Action item |
Read through the records. Copy each line that has the word "sidebar".

Supplied data |
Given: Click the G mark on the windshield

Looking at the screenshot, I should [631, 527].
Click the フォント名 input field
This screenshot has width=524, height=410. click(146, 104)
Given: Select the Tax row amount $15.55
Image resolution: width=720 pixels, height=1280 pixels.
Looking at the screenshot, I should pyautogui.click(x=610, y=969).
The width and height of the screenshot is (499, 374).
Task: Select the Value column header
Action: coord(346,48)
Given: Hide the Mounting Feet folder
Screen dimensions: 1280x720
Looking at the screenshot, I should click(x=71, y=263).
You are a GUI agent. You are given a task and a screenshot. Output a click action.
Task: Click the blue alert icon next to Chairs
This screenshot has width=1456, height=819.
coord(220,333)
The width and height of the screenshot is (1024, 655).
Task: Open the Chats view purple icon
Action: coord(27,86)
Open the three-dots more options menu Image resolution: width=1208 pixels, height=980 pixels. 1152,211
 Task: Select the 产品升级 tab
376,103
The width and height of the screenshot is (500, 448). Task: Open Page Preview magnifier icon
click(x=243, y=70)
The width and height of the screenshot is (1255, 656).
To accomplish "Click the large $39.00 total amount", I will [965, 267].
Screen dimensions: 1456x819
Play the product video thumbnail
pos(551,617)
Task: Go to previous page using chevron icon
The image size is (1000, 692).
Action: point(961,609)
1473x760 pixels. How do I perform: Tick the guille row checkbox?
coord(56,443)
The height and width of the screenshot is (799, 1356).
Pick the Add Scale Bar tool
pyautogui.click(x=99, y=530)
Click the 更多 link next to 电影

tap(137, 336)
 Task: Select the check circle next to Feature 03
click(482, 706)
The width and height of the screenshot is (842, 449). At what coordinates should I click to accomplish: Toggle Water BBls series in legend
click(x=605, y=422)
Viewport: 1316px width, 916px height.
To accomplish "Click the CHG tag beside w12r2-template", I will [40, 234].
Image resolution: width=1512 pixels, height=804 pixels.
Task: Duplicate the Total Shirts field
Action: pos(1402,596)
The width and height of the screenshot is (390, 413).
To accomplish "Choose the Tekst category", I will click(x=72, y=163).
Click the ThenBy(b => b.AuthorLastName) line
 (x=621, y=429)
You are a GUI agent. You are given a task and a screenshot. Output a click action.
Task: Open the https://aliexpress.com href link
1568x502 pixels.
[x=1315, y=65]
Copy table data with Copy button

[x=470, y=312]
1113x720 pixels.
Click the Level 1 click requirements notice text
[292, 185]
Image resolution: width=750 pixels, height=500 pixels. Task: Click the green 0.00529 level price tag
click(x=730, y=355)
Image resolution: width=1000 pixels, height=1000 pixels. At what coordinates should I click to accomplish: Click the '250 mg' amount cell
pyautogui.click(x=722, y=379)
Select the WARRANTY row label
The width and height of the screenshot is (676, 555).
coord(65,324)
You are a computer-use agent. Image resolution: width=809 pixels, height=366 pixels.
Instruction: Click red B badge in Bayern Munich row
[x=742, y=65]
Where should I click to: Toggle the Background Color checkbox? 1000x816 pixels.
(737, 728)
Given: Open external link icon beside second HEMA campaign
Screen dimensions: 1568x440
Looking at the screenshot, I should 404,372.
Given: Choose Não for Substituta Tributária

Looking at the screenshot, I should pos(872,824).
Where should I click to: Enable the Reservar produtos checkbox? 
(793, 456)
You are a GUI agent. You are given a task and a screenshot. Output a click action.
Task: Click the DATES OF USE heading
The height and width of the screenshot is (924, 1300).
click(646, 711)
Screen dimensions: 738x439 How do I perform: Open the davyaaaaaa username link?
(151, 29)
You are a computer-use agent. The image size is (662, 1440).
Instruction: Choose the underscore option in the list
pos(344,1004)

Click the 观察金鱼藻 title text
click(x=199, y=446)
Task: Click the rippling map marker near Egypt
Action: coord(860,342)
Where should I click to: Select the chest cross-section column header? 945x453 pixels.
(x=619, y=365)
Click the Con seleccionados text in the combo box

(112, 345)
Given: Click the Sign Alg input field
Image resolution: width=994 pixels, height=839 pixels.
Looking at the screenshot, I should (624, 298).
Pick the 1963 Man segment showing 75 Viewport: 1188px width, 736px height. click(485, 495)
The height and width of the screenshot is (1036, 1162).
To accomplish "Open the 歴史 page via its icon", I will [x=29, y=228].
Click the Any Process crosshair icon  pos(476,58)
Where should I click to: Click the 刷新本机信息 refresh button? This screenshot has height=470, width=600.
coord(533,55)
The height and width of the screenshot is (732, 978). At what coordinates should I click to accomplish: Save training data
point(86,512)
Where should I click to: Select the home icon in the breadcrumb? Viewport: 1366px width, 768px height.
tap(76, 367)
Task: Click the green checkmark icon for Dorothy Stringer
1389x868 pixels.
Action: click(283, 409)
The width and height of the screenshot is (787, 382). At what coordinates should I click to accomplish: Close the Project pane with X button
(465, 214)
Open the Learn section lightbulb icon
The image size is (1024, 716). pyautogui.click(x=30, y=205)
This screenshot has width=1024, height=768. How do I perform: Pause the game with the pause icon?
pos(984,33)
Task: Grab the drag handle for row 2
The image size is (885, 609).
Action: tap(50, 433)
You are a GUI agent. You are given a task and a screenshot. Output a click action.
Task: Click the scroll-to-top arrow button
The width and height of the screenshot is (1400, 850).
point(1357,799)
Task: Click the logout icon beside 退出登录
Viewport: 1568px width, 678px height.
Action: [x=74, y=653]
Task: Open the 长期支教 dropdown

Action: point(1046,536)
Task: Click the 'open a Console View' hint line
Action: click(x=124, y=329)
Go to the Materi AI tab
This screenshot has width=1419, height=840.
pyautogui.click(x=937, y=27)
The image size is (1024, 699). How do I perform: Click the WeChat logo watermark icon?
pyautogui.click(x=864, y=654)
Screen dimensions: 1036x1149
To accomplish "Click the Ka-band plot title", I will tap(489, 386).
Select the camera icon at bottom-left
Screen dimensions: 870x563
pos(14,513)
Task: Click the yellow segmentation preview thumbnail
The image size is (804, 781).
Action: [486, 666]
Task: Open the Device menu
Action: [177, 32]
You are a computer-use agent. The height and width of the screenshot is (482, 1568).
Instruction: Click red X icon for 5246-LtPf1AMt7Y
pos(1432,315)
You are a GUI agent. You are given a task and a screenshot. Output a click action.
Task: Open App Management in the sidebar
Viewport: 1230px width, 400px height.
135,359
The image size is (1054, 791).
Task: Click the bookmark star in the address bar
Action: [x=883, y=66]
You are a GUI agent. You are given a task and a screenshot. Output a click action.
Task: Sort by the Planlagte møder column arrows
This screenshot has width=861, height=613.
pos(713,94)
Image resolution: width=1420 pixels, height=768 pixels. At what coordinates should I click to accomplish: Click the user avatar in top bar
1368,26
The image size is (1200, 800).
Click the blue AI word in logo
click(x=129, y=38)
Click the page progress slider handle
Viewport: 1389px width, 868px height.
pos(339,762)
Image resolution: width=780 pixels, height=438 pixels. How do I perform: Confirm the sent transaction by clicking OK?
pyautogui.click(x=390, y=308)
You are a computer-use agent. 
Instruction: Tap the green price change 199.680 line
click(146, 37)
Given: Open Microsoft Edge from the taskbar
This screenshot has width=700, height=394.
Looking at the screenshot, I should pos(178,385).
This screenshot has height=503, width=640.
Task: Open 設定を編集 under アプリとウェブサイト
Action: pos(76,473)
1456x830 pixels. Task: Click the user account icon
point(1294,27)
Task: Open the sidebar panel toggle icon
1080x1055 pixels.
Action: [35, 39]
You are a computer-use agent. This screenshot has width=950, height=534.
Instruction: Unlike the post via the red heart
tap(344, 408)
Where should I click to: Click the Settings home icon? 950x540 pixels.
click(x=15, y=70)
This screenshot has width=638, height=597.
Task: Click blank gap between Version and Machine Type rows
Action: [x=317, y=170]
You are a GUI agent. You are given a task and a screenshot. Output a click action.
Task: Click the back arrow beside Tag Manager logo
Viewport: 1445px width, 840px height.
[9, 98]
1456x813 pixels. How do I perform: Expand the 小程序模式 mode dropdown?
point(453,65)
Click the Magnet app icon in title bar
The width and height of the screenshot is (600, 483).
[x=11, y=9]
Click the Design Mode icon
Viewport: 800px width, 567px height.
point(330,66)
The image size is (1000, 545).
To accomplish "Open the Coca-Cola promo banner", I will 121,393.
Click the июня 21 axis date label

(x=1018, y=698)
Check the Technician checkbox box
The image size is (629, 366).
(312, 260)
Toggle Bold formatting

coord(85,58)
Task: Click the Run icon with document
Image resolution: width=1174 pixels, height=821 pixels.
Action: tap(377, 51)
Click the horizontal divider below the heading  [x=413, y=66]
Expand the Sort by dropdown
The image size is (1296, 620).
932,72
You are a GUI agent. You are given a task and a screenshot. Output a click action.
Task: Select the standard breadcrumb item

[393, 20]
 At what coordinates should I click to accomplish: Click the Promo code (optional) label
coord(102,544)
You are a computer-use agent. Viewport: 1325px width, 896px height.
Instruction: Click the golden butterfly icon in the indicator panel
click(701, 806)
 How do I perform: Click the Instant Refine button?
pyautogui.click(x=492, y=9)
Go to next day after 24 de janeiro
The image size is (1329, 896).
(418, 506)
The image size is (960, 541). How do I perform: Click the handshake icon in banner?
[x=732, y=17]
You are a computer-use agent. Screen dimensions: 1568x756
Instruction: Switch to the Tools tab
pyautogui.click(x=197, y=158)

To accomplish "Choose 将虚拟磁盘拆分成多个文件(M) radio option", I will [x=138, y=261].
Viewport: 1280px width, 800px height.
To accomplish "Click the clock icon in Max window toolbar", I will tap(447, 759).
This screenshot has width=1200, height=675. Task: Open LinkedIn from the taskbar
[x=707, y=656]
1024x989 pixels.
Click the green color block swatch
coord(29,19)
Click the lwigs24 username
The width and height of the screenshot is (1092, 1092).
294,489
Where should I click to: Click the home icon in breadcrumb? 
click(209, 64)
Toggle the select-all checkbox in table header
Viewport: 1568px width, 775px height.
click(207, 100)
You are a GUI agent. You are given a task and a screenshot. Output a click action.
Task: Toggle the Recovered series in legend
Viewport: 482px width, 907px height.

Solution to this task |
Task: Open App Management in the sidebar
Task: Open the sidebar panel toggle icon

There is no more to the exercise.